“Já servi o País, hoje vou voltar a fazê-lo enquanto o Estado de Emergência durar… E voltarei sempre que Portugal precisar. Vamos… Vamos com tudo”. Foi desta forma que Frederico Varandas, presidente do Sporting, anunciou que iria juntar-se ao corpo médico nacional no combate à pandemia global da Covid-19. Mas aquilo que deveria ser apenas um anúncio “formal” acabou por motivar vários outros desenvolvimentos.

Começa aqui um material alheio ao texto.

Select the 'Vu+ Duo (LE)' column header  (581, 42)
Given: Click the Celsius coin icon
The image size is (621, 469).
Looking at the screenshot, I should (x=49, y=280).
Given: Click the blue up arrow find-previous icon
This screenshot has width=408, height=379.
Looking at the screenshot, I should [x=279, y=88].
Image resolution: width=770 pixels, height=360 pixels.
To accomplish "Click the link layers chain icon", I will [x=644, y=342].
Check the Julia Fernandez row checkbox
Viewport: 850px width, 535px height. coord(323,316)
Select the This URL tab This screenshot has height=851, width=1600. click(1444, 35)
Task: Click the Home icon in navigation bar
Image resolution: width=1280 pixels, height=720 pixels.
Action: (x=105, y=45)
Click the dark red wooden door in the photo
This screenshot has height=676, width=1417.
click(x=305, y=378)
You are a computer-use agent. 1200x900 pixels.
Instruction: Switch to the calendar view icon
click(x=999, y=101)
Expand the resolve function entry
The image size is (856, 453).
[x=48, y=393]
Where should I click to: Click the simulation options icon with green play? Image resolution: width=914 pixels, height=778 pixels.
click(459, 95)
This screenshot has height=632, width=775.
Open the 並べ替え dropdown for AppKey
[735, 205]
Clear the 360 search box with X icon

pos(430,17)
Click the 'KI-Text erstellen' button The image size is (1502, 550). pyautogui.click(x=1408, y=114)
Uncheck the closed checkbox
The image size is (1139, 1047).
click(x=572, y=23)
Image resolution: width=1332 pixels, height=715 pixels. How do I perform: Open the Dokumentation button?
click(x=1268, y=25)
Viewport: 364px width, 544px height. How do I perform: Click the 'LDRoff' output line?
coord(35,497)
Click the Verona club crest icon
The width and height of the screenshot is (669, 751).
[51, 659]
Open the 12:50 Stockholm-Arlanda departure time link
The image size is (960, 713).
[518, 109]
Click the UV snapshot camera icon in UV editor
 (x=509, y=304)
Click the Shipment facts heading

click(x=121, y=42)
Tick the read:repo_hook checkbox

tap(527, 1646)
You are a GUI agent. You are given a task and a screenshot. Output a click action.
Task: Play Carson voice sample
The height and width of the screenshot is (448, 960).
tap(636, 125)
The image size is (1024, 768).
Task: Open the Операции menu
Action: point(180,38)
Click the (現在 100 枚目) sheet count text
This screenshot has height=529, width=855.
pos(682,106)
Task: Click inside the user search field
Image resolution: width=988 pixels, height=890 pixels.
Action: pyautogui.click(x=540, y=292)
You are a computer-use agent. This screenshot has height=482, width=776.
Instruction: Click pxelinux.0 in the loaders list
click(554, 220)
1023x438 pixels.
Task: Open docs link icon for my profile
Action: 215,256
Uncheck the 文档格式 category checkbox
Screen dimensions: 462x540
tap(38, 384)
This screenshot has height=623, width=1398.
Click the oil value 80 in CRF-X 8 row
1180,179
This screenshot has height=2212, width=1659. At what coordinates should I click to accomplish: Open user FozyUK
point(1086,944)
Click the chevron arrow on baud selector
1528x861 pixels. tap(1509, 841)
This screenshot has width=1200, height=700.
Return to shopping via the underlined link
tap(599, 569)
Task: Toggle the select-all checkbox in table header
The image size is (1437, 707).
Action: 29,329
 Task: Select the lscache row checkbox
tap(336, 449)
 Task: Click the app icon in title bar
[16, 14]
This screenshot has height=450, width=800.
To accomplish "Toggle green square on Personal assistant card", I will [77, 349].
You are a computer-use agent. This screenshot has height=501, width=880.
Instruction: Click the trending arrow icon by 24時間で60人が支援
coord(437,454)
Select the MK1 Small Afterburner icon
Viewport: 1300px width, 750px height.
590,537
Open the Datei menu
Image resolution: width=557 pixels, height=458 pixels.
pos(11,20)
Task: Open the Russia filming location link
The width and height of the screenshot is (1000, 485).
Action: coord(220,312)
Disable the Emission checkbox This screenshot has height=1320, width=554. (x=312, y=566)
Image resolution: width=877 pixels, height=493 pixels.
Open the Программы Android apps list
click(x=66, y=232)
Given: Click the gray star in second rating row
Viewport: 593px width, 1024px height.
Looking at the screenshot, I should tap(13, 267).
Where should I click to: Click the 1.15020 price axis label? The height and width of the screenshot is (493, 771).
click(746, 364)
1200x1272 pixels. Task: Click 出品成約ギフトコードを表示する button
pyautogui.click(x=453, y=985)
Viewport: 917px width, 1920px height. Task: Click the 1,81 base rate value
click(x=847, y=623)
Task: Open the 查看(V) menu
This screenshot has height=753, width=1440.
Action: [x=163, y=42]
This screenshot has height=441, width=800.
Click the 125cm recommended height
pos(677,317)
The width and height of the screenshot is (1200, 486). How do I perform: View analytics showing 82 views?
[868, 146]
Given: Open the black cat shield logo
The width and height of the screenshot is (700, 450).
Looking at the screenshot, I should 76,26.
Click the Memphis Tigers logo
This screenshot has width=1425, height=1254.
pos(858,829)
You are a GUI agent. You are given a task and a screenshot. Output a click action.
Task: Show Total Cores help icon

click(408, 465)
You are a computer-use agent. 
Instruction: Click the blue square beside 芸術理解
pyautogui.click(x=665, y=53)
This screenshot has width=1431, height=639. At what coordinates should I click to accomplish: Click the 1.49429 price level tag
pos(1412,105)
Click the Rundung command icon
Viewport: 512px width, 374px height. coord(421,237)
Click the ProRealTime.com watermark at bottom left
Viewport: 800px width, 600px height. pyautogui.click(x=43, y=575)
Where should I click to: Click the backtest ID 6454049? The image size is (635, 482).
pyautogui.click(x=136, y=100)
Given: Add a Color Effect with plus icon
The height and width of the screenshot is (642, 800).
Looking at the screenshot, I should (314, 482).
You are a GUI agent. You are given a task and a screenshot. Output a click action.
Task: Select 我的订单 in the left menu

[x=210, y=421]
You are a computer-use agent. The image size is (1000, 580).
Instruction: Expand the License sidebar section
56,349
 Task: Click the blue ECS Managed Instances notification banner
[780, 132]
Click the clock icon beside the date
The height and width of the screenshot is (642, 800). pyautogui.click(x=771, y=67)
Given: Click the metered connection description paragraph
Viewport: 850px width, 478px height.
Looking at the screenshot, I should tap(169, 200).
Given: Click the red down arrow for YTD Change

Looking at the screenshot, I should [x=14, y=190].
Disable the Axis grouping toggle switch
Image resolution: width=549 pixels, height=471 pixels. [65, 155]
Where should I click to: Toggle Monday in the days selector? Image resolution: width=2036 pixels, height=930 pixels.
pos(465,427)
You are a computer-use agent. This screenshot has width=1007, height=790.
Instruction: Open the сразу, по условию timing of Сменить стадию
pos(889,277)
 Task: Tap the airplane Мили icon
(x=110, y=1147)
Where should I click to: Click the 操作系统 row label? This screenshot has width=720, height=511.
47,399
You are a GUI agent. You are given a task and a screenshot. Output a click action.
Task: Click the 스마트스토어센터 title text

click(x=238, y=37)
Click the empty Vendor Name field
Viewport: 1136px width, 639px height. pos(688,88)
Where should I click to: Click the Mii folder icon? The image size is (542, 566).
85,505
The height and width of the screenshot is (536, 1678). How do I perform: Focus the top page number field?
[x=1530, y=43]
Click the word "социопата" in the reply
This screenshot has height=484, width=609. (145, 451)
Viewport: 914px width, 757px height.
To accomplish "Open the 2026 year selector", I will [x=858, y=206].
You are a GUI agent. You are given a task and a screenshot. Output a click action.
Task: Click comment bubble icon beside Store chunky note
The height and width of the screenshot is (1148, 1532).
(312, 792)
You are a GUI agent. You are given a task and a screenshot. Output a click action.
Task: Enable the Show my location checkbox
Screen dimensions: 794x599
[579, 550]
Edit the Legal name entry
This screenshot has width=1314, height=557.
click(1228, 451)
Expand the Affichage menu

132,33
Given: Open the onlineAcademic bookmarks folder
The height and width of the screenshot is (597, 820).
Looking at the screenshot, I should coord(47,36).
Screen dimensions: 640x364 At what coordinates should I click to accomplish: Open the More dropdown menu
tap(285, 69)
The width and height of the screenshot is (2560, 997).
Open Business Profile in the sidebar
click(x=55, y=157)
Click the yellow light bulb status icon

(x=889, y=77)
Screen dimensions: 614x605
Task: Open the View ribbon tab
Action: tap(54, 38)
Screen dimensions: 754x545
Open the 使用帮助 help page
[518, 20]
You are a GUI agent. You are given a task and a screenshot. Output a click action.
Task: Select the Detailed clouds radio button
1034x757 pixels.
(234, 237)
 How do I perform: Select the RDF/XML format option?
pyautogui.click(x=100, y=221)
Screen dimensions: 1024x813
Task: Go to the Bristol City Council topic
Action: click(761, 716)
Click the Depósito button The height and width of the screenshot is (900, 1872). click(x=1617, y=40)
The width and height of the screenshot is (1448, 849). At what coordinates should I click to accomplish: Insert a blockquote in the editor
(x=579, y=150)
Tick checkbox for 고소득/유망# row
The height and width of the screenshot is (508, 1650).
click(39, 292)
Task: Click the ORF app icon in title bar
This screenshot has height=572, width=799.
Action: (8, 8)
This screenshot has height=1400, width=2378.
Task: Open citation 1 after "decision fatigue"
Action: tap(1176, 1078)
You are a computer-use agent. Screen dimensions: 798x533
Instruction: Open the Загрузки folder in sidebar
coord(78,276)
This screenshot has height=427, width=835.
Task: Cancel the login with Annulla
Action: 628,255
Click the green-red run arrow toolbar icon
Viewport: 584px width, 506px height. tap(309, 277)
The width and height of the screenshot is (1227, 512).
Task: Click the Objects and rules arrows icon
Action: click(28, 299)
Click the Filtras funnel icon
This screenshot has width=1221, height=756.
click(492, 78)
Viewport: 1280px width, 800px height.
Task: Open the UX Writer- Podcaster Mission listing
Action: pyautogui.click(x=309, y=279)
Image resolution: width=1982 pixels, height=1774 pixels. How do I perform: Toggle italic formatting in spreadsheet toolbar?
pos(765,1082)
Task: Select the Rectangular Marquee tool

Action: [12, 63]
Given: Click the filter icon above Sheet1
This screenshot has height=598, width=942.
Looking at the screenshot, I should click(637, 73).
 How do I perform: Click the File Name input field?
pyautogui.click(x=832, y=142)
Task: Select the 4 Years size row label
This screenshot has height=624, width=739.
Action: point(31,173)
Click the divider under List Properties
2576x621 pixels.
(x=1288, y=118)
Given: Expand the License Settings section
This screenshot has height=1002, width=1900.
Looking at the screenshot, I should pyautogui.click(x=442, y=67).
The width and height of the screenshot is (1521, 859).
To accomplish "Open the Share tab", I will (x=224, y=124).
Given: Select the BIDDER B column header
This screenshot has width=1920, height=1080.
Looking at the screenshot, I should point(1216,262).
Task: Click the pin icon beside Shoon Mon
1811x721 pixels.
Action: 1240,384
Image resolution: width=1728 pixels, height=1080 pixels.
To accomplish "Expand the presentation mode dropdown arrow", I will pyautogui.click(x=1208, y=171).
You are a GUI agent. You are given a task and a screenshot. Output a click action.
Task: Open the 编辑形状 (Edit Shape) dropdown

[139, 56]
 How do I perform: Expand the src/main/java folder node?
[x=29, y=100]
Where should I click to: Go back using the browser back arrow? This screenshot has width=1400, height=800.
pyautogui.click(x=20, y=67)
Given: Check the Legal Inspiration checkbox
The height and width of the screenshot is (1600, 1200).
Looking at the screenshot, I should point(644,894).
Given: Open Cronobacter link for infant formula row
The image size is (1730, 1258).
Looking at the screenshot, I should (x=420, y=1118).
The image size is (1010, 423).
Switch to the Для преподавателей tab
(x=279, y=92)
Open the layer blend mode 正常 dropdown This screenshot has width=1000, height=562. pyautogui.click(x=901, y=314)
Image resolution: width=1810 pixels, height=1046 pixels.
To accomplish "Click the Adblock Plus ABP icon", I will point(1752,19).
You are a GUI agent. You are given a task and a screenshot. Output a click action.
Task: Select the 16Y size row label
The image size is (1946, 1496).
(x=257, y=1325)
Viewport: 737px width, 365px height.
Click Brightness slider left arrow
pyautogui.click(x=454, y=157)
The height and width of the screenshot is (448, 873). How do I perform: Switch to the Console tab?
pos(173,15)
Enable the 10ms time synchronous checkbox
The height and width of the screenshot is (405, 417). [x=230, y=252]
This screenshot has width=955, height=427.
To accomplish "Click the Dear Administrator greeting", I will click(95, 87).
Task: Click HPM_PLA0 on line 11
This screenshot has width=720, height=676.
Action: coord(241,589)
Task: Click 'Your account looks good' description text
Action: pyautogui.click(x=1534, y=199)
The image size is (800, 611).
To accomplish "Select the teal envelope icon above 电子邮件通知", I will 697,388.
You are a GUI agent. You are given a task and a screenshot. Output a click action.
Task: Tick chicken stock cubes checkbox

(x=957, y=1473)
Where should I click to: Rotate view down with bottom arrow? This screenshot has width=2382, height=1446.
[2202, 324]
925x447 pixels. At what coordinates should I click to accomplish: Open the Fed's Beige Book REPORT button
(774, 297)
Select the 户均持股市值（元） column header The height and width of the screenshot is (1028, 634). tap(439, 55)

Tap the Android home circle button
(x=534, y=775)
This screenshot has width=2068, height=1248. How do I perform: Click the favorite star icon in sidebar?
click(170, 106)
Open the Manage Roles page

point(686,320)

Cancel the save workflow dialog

Por um lado, o movimento “Ser Sporting” emitiu um comunicado pedindo eleições antecipadas no clube verde e branco. Razão? Varandas estaria impossibilitado de cumprir funções como líder dos leões, o que poderia levar à sua destituição segundo os estatutos. Em resumo, como “a efetividade de serviço pressupõe a prestação de funções militares, em regra, em regime de exclusividade”, não poderia exercer funções. E pede-se sufrágio já para abril.

Por outro, a dúvida se Frederico Varandas tinha ido de forma voluntária para o corpo médico nacional ou se, face ao estado de emergência, foi “obrigado” a integrar essa equipa. “O capitão Frederico Varandas detinha licença especial para efeitos eleitorais, que caducou com a entrada em vigor do decreto do Presidente da República, pelo que é determinado o regresso do militar à sua anterior situação. Consequentemente, o Exército Português notificou todos os seus militares que detinham licenças com a natureza referida sobre a necessidade de se apresentarem ao serviço”, explicou o Ministério da Defesa, seguindo a Lei de Defesa Nacional, à Lusa.

Nesse sentido, a formação verde e branca emitiu um comunicado de três parágrafos reagindo ao último ponto, explicando todos os passos entre a última segunda-feira, dia 16, e esta segunda-feira.

“No seguimento do esclarecido anteriormente, o presidente do Sporting Clube de Portugal, Frederico Varandas, no passado dia 16 de março, contactou o Secretário de Estado da Juventude e do Desporto, Dr. João Paulo Rebelo, no sentido de disponibilizar as instalações do Pavilhão João Rocha, bem como o campo sintético que está ao lado, para possível hospital de campanha ao governo português, informando também que podiam contar com a ajuda do departamento médico do Sporting Clube de Portugal e do próprio, Frederico Varandas, no combate à Covid-19″, começa por explicar a missiva do clube leonino.

“Na manhã de 18 de março, Frederico Varandas contactou o Brigadeiro-General Jácome de Castro, Diretor de Saúde Militar do EMGFA, no sentido de voluntariar-se para ajudar no combate à pandemia mundial atual e, sem qualquer convocatória por parte do Exército, Frederico Varandas solicitou também autorização para fazer, no dia 19 de março, uma formação no Hospital Militar em Covid-19, autorização essa que foi concedida. Este domingo, dia 22 de março, Frederico Varandas foi contactado telefonicamente pelo Exército a confirmar a sua participação na luta contra a pandemia do novo coronavírus, não tendo porém, até à data, sido notificado por carta oficial para tal efeito”, salientou ainda o comunicado Sporting.

“Hoje, dia 23 de março, os serviços do hospital das Forças Armadas, telefonicamente, solicitaram a Frederico Varandas o pedido para fazer o requerimento de acumulação de funções, dado o carácter excecional do presente estado de emergência vigente. Frederico Varandas está orgulhoso e honrado por mais uma vez poder servir o País”, concluiu o texto do conjunto lisboeta.